Altılı masaya ilişkin de konuşan Kılıçdaroğlu, "Özel bir suçlama getirmek istemiyorum. Ama 6 lider beraber yola çıktıysa ve oy birliği ile karar alacağız diye konuştuysak, liderlerin sözlerini tutması gerekiyordu. Ama bu olmadı. Anketler kazanacağımızı söylüyordu. Ama süreç benim de düşünmediğim şekilde ciddi bir sürece uğradı." dedi.
İYİ Parti eski Genel Başkanı Meral Akşener’in Cumhurbaşkanı Erdoğan ziyareti ile ilgili konuşan Kılıçdaroğlu,
“Altı lider Türkiye’yi nasıl yöneteceğimiz konusunda bir ortak mutabakat metni üzerinde anlaşmışsak güçlendirilmiş parlamenter sisteme geçişte yapılacak Anayasa değişiklikleri konusunda anlaşmışsak masadan kalkma ve tekrar masaya dönme süreci yaşamamalıydık. Sayın Akşener’i daha sonraki süreçte Saray’da görünce doğrusunu isterseniz şaşırmadım… Yaşadığımız bu topraklarda maalesef ihaneti de görebiliyoruz.” dedi.
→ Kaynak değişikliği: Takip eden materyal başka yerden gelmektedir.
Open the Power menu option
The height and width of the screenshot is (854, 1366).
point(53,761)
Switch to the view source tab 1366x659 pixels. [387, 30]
CHP Genel Başkanı Özgür Özel, Erdoğan’la ‘normalleşme’ görüşmeleri için “31 Mart’ta ben birinci oldum. O yüzden adımı ben attım. Kemal bey hiçbir zaman birinci partinin lideri değildi. Çok istedi ama olmadı. Çok çalıştık ama olmadı. Olsaydı o da benim dediğimi yapardı” demişti.
Kılıçdaroğlu bu açıklama içinse şunları dedi:
“Erdoğan’ın elini sıkma konusundaki düşüncemi İzmir’de dillendirdim. Demokrasiyi savunanlar, otoriter bir yapının mimarıyla tokalaşmak değil, demokrasi için mücadele etmek zorundadırlar.”